***** Dataset extract

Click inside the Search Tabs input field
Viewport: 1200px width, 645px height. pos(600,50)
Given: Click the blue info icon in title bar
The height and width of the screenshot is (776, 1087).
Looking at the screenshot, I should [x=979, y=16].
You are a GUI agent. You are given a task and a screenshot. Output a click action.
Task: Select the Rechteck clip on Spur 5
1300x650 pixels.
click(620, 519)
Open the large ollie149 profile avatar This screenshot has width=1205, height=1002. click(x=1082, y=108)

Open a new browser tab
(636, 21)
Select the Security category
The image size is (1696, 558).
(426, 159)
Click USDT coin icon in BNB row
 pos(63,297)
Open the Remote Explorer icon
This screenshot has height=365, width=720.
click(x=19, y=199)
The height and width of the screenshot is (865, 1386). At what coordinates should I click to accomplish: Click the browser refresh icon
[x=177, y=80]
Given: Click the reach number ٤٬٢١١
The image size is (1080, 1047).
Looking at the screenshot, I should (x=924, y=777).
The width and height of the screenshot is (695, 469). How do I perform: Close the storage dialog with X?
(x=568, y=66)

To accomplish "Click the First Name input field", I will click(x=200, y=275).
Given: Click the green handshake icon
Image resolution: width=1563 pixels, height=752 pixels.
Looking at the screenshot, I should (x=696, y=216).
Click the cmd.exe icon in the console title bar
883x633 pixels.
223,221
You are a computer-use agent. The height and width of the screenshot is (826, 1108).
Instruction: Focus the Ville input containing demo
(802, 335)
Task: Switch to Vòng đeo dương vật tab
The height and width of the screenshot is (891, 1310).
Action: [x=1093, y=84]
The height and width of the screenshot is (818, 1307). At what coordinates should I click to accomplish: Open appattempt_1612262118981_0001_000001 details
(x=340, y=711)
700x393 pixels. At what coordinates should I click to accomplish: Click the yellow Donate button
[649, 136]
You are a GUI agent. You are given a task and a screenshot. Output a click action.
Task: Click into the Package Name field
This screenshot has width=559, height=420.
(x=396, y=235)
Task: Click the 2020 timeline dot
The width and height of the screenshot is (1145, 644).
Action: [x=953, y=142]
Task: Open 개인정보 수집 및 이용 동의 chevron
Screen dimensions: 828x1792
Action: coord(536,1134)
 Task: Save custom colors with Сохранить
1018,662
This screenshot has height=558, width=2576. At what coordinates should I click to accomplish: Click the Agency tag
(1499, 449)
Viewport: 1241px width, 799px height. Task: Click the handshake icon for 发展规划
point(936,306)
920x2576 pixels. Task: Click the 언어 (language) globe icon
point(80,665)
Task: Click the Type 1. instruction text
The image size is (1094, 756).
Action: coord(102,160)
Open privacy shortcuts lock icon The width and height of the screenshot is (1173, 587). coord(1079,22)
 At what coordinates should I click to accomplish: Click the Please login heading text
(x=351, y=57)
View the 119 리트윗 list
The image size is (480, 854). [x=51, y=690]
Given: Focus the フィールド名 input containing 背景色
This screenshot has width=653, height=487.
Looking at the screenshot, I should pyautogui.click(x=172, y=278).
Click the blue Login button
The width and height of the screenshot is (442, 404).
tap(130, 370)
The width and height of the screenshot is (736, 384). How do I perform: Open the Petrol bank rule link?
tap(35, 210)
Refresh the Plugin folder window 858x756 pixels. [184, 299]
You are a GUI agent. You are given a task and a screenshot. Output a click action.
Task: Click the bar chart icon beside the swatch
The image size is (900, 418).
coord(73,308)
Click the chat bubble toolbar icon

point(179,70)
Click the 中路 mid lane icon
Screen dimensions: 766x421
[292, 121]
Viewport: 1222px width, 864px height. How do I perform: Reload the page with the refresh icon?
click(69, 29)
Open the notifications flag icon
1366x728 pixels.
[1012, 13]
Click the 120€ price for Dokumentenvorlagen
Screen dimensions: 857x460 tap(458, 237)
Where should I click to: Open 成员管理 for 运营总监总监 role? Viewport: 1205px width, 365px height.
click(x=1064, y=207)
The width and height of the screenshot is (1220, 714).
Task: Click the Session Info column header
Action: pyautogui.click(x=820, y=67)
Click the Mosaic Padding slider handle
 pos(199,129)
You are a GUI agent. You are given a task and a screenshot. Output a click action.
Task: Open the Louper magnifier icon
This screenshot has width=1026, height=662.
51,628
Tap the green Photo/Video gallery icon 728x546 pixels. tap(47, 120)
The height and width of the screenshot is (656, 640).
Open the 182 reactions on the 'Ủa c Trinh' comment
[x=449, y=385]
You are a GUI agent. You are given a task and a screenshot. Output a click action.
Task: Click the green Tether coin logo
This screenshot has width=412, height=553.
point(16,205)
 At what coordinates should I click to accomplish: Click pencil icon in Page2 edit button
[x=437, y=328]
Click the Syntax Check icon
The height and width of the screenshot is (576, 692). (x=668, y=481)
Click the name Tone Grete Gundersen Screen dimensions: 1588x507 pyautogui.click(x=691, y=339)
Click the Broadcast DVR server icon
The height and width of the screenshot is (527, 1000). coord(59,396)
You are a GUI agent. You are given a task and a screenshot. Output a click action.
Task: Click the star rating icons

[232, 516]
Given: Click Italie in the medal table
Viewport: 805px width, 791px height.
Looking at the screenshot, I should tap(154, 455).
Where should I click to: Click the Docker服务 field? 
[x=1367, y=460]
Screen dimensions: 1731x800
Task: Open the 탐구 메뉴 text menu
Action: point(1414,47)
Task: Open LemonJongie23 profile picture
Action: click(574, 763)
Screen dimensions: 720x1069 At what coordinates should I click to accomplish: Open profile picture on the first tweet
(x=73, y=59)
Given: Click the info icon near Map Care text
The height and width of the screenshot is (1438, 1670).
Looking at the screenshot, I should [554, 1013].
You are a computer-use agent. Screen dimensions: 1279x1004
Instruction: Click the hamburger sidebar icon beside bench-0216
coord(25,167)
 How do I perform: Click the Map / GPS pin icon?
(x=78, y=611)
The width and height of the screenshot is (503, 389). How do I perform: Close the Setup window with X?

**********

▸ Task to carry out:
Begin at the line that has "Given: Click the green handshake icon" in the entries above; stop after the line that has "You are a computer-use agent. The". Transcribe exactly those lines and no others.

▸ Answer to this exercise:
Given: Click the green handshake icon
Image resolution: width=1563 pixels, height=752 pixels.
Looking at the screenshot, I should (x=696, y=216).
Click the cmd.exe icon in the console title bar
883x633 pixels.
223,221
You are a computer-use agent. The height and width of the screenshot is (826, 1108).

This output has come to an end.